The girl, who had a genuine will to help the two women despite her lack of social aptitude, was roughly pushed aside when the elevator sounded with a ding, indicating that they had arrived at the sixty-second floor.
Out. Out. Out. Go.
The pair did not hold the door open as they left the elevator, one of them turning once to give the girl a final glare, as childish as it seemed to sound. To Giselle however, who could hear the music again with the buzzing no longer present in her space, it did not seem very much of a difference, with or without their being there.
Then, she noticed that the music had stopped.
She looked up, remembering that she had to operate the lift by pressing buttons and making things light up for it to work. She pressed something, and the music came back on. The lift began to descend. Logically, one would have pressed the number one, thinking it to be the most reasonable option for the lobby of the hotel, where Xander and Chip might be.
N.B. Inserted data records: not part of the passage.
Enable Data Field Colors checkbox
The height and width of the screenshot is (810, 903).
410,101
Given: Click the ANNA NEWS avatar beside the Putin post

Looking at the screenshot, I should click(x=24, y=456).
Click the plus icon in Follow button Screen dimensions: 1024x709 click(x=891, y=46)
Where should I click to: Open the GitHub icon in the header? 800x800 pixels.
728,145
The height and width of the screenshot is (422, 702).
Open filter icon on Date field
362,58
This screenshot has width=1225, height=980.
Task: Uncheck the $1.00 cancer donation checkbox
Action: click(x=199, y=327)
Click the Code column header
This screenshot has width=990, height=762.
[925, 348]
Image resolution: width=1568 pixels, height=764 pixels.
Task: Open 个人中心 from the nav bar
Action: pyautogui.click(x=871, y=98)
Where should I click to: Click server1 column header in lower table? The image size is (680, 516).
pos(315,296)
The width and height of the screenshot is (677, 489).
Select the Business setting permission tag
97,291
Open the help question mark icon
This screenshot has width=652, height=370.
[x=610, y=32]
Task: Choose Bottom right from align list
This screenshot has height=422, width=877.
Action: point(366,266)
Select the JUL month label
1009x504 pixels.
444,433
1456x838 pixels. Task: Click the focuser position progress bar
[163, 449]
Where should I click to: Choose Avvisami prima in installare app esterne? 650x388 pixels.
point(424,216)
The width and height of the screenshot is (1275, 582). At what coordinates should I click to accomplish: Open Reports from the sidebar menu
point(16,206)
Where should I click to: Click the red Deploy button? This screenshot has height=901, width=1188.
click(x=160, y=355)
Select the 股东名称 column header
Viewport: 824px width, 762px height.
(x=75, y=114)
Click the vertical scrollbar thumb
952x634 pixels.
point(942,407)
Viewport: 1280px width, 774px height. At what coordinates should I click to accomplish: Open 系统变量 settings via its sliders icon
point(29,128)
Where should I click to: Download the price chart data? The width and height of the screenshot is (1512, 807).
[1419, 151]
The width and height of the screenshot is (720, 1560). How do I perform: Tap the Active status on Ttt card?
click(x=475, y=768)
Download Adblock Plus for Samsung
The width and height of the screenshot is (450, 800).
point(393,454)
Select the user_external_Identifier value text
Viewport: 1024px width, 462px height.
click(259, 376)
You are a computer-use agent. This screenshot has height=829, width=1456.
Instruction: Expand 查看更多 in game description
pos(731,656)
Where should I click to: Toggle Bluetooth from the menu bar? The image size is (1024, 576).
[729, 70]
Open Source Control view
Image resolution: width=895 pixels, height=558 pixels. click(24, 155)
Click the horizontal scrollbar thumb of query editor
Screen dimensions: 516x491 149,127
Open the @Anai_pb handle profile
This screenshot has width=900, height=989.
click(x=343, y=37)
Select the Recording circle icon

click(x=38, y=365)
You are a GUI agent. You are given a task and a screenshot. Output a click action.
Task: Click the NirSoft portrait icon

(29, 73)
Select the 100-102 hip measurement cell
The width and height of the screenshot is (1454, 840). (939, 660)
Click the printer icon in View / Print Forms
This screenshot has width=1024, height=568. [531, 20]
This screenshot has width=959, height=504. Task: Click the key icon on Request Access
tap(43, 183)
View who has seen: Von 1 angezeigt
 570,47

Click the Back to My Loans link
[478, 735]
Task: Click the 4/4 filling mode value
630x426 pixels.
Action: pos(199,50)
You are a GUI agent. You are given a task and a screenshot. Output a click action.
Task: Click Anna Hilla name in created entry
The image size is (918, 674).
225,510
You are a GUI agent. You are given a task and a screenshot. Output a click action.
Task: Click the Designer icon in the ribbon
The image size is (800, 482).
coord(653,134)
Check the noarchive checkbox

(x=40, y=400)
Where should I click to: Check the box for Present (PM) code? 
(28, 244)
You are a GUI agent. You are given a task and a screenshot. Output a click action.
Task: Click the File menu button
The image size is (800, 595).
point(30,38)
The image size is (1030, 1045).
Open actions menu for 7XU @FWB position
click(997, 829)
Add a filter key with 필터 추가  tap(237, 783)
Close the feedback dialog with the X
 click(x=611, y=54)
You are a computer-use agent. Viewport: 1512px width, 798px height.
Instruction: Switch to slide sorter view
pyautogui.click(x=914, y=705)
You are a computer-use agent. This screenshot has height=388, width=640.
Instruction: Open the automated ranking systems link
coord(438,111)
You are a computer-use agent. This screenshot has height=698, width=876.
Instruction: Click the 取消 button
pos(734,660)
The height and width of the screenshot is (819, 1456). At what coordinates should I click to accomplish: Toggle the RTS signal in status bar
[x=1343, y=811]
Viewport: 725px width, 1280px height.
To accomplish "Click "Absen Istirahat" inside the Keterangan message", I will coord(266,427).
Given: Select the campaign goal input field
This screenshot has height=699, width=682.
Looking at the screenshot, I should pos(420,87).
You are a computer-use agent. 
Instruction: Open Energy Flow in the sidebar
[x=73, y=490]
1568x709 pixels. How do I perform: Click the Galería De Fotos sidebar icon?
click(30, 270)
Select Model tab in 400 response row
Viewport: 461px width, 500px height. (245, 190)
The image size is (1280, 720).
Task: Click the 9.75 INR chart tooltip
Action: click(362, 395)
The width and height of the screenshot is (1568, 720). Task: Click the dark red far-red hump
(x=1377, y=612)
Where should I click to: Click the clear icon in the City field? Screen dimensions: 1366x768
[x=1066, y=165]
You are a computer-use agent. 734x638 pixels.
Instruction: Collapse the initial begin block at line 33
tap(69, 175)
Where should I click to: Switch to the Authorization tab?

Giselle, however, had pressed the button labeled 'B' for basement. It was the option that Xander would always press back when they were still living in that apartment last year, since they still had a car back then and that was where it was parked.
She hummed to herself, waiting for the lift doors to descend and open.
When it finally did, she found herself looking at two familiar people—one smaller, anxious frame with eyes that were slightly teary and one taller, blockish, wallish thing that had his arm over the other and himself looked fairly anxious, but only just slightly. An expression that Giselle was strangely familiar with.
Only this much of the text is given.